- [O que se pede]: Transcreva da crónica abaixo, sobre as mulheres da família, o trecho que começa em "Começo por recordar" e termina em "não o permite.".

- [Texto fornecido]:
- - -

Crónica de Maus Costumes 133


Mulheres

            Tenho muito orgulho nas mulheres da minha família. Hoje, quando o meu filho me perguntou se já tinha tema para a crónica que ainda tinha de escrever e lhe disse que sim e o assunto, questionou: “Então não vais escrever nenhuma sobre os homens?” “Provavelmente, não.” Respondi. Dou-me conta de que a minha família, talvez como uma boa parte delas assenta numa forte base matriarcal. As mulheres da minha família materna são espantosas. Falo no presente e algumas delas já desapareceram, não desaparecendo, porque se inscreveram na memória e quando isso acontece, dá-se a imortalidade, ainda que esta seja visível aos olhos de poucos. São aos meus e chega-me.
            Começo por recordar a minha avó Matilde, de quem a minha filha herdou o nome. Era analfabeta e tecedeira de profissão. Temos mantas e colchas tecidas pelas mãos da avó, no tear de madeira que me parecia enorme e onde dormia, ainda bebé, tanto quanto sei, tardes inteiras, embalada pela música ritmada do tear. Depois, dava más noites, segundo consta e não me custa nada imaginar que me faltava o compasso certo do tear ou seria a minha condição de notívaga a fazer-se sentir, desde cedo. Agora nem tanto, porque a vida, carrasco impiedoso, não o permite.
            A minha avó analfabeta e tecedeira, e que eu julgava que um dia ainda ia ensinar a ler e a escrever, respondia-me que “burro velho não toma andadura”. Era uma mulher austera e de poucas falas. No entanto, mostrava uma paciência infindável para me fazer comer, acabando, invariavelmente, por subornar a minha falta de apetite, com refrescos de vinho branco. Consistia na delícia de um copo cheio de água com um cheirinho de vinho e uma ou duas colheres de açúcar. Bem bom! Como diria o meu afilhado mais novo. Era a parteira da Freguesia e a única que domava o Sr. Vitorino, nos dias em que a demência era tão forte que se punha a percorrer as ruas todo nu. A sra. Ana (esposa) recorria à minha avó, que considerava que os tolos também se ensinam e de vergasta de videira na mão, que terá usado uma vez, lá o fez vestir-se e respeitar os bons usos e costumes. A partir daí, sempre que ouvia a minha avó, apressava-se a obedecer-lhe. Dizia-lhe: “ És boa tecedeira, és, mas quando te dá para teceres ao contrário…” Talvez o seu legado mais forte tenha sido a obrigação ética de ajudar o próximo, sempre que nos for possível. Era filha de segundas núpcias por parte do pai, no tempo de fome imensa. Tão mais fome se passava quanto mais alargado era o agregado familiar. A minha avó tinha uma meia-irmã, a minha tia Luzia, mulher muito bela, a quem fizeram uma filha e um desgosto. Criou-a sem pai. Tornou-se criada de servir, no Porto, para ganhar o sustento. Fê-lo estoicamente. Lembro-me de a ver passar, sempre com chinelos velhos, de dedo, um de cada cor e de julgar que ela devia ser tão pobre que nem dinheiro tinha para uns chinelos novos! Muito mais tarde soube que eram os esporões que lhe consumiam os pés e, tal como a Gabriela, não suportava os sapatos. Trazia-nos framboesas sempre que passava por nossa casa enquanto dava dois dedos de conversa com a sobrinha (minha mãe) e a irmã (minha avó).

- - -

- [Excerto dos dados]:
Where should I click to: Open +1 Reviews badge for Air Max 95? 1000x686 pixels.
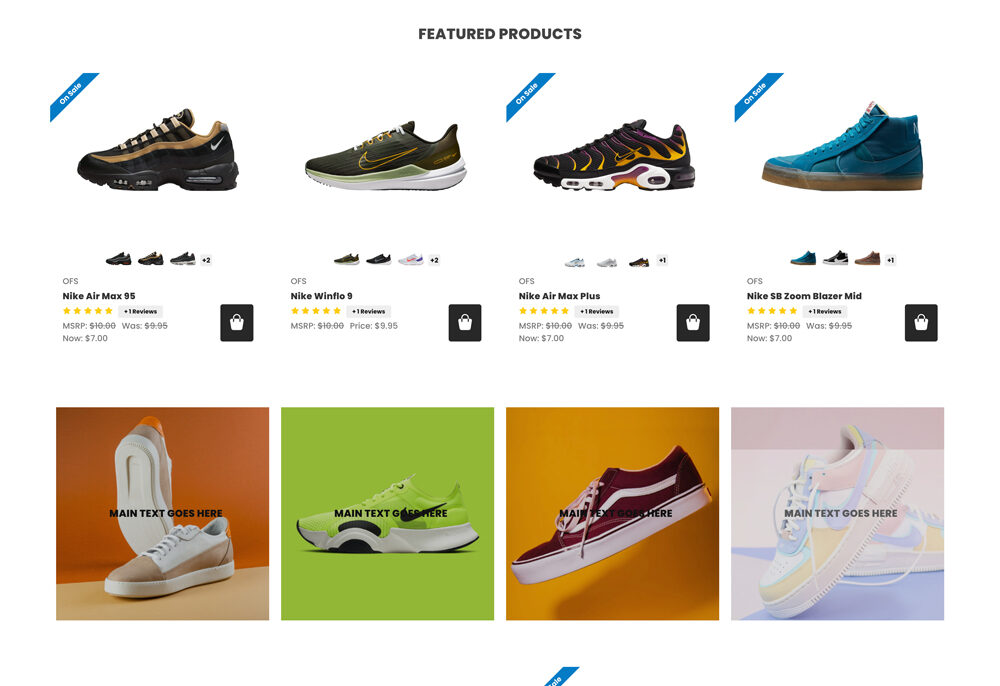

- - -

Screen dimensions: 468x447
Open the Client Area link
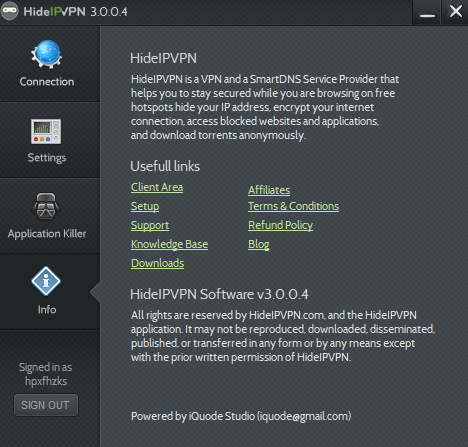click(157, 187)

- - -

- [Resposta certa]:
Começo por recordar a minha avó Matilde, de quem a minha filha herdou o nome. Era analfabeta e tecedeira de profissão. Temos mantas e colchas tecidas pelas mãos da avó, no tear de madeira que me parecia enorme e onde dormia, ainda bebé, tanto quanto sei, tardes inteiras, embalada pela música ritmada do tear. Depois, dava más noites, segundo consta e não me custa nada imaginar que me faltava o compasso certo do tear ou seria a minha condição de notívaga a fazer-se sentir, desde cedo. Agora nem tanto, porque a vida, carrasco impiedoso, não o permite.